Another dimension likely to surface in the next 5-10 years concerns junior talents specifically. A lot of “junior-to-mid” growth comes from doing the work that teaches them how to think. If we automate the formative tasks without redesigning learning paths, we save time in the short term but reduce cognitive depth in the long term. In sales, handling objections and prospecting teaches one buyer psychology as you internalise it by doing it badly first and then getting better.
In finance, drafting reconciliations and spotting anomalies manually builds the intuition that makes a senior analyst valuable. In marketing, writing copy and doing research from scratch is how you develop taste and editorial judgement. Think about what that work actually does for someone early in their career. If we compress this apprenticeship phase of knowledge work, we will be producing a generation of knowledge workers who are technically capable but cognitively thin in the domain.

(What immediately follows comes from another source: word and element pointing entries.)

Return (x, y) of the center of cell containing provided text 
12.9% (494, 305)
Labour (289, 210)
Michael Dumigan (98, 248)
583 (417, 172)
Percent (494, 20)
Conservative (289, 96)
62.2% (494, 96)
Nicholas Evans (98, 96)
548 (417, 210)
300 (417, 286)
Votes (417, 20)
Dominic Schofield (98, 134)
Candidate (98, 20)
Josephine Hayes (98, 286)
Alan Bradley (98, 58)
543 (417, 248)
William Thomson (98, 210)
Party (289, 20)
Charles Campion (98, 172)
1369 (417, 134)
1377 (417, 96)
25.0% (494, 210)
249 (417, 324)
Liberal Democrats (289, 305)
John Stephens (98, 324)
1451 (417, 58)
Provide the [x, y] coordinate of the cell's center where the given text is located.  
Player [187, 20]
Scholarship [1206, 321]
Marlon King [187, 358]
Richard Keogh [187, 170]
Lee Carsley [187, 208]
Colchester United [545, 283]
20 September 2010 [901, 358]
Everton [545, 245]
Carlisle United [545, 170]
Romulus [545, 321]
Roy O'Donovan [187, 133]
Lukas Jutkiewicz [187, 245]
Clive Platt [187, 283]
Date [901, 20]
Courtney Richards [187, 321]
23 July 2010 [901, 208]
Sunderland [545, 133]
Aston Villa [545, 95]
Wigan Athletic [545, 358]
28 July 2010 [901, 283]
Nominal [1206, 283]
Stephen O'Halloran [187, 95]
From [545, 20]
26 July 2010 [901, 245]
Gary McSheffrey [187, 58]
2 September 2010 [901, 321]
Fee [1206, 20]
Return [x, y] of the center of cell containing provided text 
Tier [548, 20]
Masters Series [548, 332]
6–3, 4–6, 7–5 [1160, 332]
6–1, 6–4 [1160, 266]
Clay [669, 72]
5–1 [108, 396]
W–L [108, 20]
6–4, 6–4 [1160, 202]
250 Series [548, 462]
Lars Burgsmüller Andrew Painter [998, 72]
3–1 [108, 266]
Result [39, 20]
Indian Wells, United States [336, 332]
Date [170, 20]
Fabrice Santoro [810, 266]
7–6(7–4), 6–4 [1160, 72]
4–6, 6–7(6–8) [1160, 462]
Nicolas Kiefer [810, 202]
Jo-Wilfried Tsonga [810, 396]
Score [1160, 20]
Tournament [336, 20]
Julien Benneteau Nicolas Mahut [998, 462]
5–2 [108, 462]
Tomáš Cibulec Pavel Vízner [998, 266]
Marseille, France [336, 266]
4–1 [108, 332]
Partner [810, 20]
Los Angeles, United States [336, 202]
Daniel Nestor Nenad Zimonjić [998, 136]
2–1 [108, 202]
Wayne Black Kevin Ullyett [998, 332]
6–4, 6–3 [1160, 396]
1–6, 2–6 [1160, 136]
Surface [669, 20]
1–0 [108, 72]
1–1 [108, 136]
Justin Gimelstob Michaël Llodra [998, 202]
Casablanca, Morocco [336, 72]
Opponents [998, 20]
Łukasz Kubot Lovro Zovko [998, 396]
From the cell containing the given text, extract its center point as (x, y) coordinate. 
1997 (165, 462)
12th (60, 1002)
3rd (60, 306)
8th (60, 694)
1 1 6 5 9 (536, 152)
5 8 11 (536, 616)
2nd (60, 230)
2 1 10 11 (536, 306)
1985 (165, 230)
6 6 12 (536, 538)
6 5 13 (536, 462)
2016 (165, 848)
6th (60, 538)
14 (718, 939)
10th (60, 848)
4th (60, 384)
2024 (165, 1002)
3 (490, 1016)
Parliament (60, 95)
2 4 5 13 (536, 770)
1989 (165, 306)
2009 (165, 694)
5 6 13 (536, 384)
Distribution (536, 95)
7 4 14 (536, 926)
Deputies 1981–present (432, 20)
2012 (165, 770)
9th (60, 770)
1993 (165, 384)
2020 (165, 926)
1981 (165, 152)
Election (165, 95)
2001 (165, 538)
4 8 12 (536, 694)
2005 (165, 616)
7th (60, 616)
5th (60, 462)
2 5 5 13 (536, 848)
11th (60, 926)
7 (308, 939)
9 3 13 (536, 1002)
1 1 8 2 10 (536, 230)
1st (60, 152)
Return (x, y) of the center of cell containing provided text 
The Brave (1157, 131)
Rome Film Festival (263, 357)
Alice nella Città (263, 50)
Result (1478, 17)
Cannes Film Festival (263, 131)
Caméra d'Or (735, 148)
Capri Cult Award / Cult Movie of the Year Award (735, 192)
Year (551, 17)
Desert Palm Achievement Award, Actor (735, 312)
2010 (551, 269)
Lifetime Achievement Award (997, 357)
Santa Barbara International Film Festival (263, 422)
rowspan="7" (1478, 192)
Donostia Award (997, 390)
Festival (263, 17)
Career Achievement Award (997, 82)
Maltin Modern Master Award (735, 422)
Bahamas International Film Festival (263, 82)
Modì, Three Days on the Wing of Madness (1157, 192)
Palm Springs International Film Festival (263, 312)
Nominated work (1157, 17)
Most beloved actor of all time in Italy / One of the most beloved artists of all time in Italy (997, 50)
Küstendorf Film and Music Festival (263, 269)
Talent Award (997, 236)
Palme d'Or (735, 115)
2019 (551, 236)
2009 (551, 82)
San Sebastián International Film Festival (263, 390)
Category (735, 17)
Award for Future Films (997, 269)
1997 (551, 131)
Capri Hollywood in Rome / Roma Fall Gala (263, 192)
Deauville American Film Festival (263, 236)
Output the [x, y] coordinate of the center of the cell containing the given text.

Upskilling with job redesign has to answer two questions simultaneously. Firstly, what does this role look like for an experienced professional i.e. how do we remove the low-value work and genuinely elevate what they own? And secondly, what is the deliberate learning path for someone junior? How do we ensure that AI accelerates their development rather than bypassing it entirely?
Upskilling changes what individuals can do. Job redesign changes what the organisation allows them to stop doing, and how it develops talent while doing it. Without redesign, you may get more activity but also more fatigue, and likely a plateau in productivity gains. With redesign, you could possibly get sustainable productivity and stronger capabilities over time.
Clement Teo is Contributing Editor, iTNews Asia.